Career
- Yacht club: Royal Thames Yacht Club
- Established: 2007
- Nation: United Kingdom
- Team principal(s): Sir Keith Mills
- CEO: Grant Simmer
- Skipper: Ben Ainslie
- Notable sailors: Iain Percy Andrew Simpson
- Notable victories: The 1851 Cup 2010 World Match Racing Tour

Yachts
- Sail no.: Boat name
- GBR–75: GBR 75

= Team Origin =

Team Origin was Great Britain's bid to compete in the 33rd and 34th America's Cups. It was launched in January 2007 but stopped running the racing team in 2010. The syndicate was founded by Sir Keith Mills, also known for being the deputy chairman for the organizing committee of the London 2012 Olympic bid. Grant Simmer was the CEO and the team competed under the burgee of the Royal Thames Yacht Club.

Britain's involvement in the America's Cup dates back to the very start when the Aurora was second in the original race won by America in 1851. Britain has unsuccessfully challenged many times since.

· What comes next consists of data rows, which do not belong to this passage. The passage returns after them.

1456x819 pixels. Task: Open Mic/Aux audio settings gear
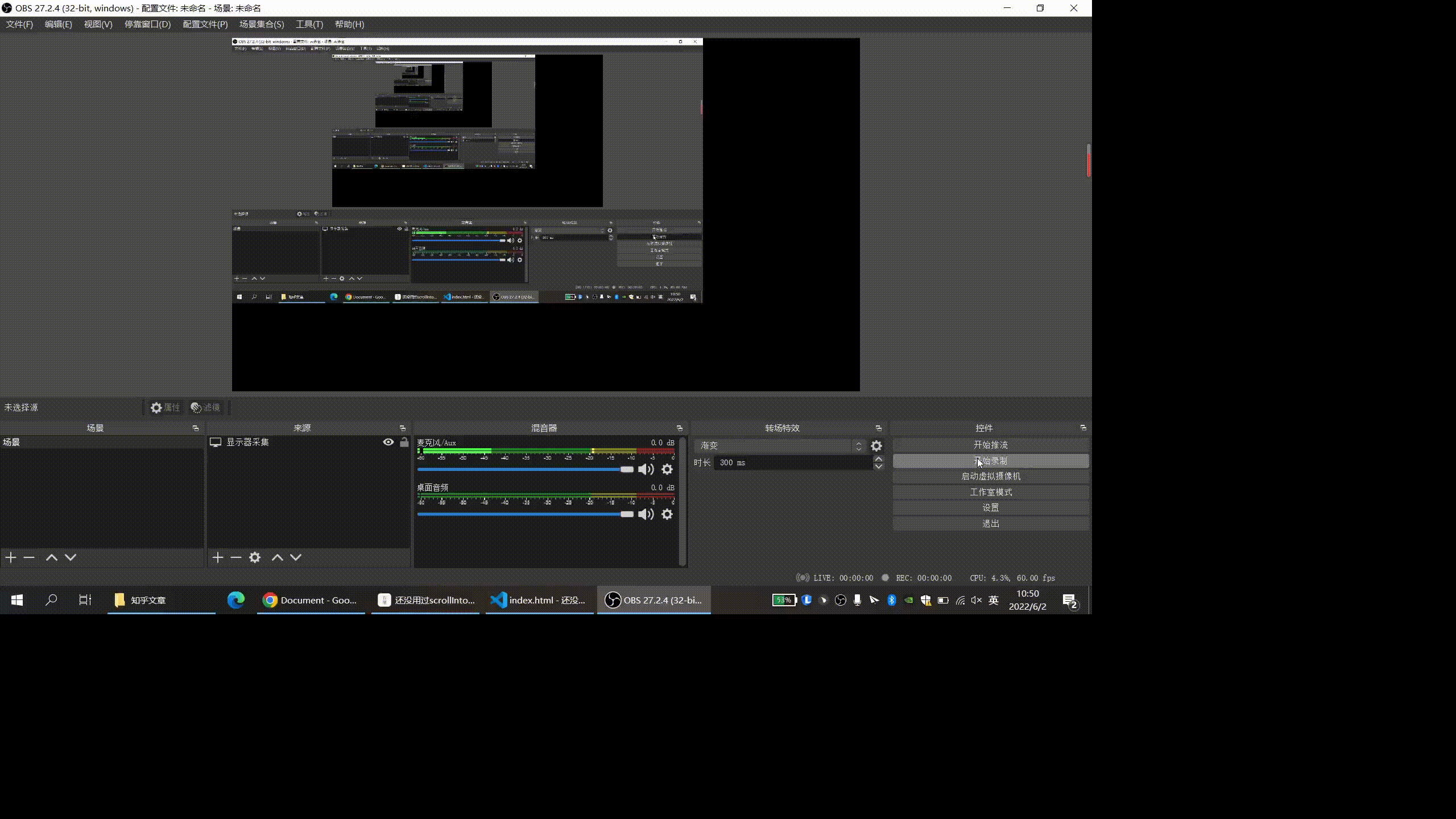coord(667,469)
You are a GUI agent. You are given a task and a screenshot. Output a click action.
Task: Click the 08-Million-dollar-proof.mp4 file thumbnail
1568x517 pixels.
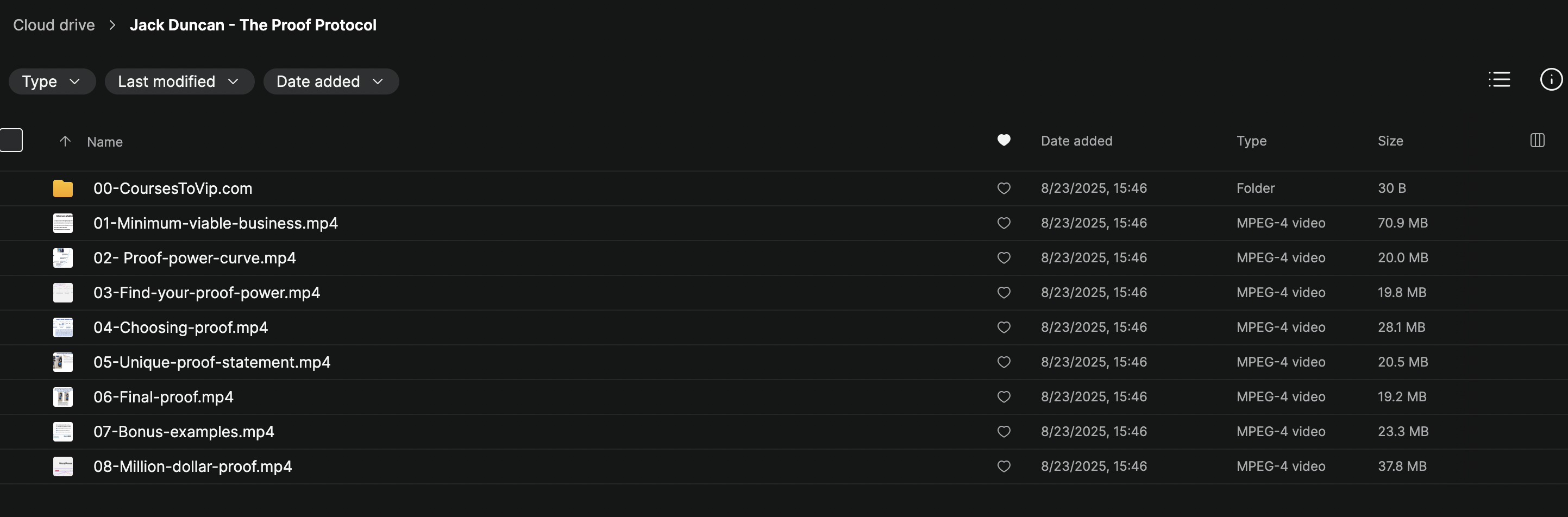tap(62, 466)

Ben Ainslie went on to form Ben Ainslie Racing (BAR) in 2012 to compete in the 2017 America's Cup.

== History ==

Sir Keith Mills initially announced his intention to create a team to challenge for the Americas' Cup on 4 January 2007, and announced the decision to appoint Mike Sanderson as Team Director on 29 March 2007. In May of the same year, Team Origin announced it was becoming a partner of the RYA Onboard scheme, which has over 60 centres across the UK. Sanderson commented at the time that he hoped to "raise awareness and participation of the sport.

Less than a month later, it was announced that Team Origin would be partnering the Royal Thames Yacht Club (of which Sir Keith Mills is a member), because of its balance between old and new, tradition and technology, and also its central location in Knightsbridge, London.

After its acquisition of SUI-75 in May 2007, an almost identical boat to SUI-64, which was used by the Swiss to win the 31st Americas' Cup match, all that was missing was the crew, the majority of which were announced in September 2007.

In December 2007 the team announced its intention to scale-back activities in anticipation of legal wrangling causing significant delays to the 33rd Cup's schedule, anticipating that 2009's cup would be delayed by at least 2 years.

Team Origin competed in the Louis Vuitton Pacific Series in 2009 and were a participant of the Louis Vuitton Trophy. In May 2010 Team Origin appointed Grant Simmer as the team's new CEO, replacing Mike Sanderson.

In August 2010, the Royal Thames Yacht Club and Team Origin hosted BMW Oracle in Cowes to compete in The 1851 Cup. There were 2 trophies to be won. The Royal Thames Cup for a race clockwise around the Isle of Wight which was a re-enactment of the race in 1851 which initiated the Americas Cup which BMW Oracle won. The trophy for the overall 1851 event was The Trafalgar Cup for the match racing series which was won by Team Origin.

In 2010 Ben Ainslie and Team Origin won a Tour Card for the World Match Racing Tour, and despite only entering six of the nine events they won in Sweden, Bermuda and the Monsoon Cup in Malaysia and were crowned ISAF Match Racing World Champions 2010.

In October, it was announced that Mills had scrapped plans to campaign for the 2013 America's Cup, which came as shock to the team. The decision was based on the rule changes for the America's Cup to the boat specifications that meant the team had no chance of winning.

In January 2012, Ben Ainslie announced the foundation of a new team to complete in the 2017 America's Cup, called Ben Ainslie Racing (BAR).

Team Origin Events is still involved in running the America's Cup World Series.

== Team Members ==

Management:

| Role | Name | Nationality |
|---|---|---|
| Team Principal | Sir Keith Mills | United Kingdom GBR |
| Partner and Investor | Charles Dunstone | United Kingdom GBR |
| Team Director | Grant Simmer | Australia AUS |

Boat Crew:

| Role | Name | Nationality |
|---|---|---|
| Helmsman | Ben Ainslie | United Kingdom GBR |
| Tactician | Iain Percy | United Kingdom GBR |
| Strategist and Aft Grinder |  | United Kingdom GBR |
| Grinder | Chris Brittle | United Kingdom GBR |
| Grinder | David Carr | United Kingdom GBR |
| Grinder | Pawel Bielecki | Poland POL |
| Mastman | Julien Cressant | France FRA |
| Bowman | Matt Cornwell | United Kingdom GBR |
| Boat Captain | Nick Bice | Australia AUS |

==Boats==
In May 2007 TEAMORIGIN announced that they had purchased SUI-75, the training and testing boat used by former America's Cup holders Alinghi. It was rebranded GBR-75 during the 32nd America's Cup in Valencia, and sailed in TEAMORIGIN livery for the first time on Saturday 14 July 2007, off Port America, Valencia, Spain.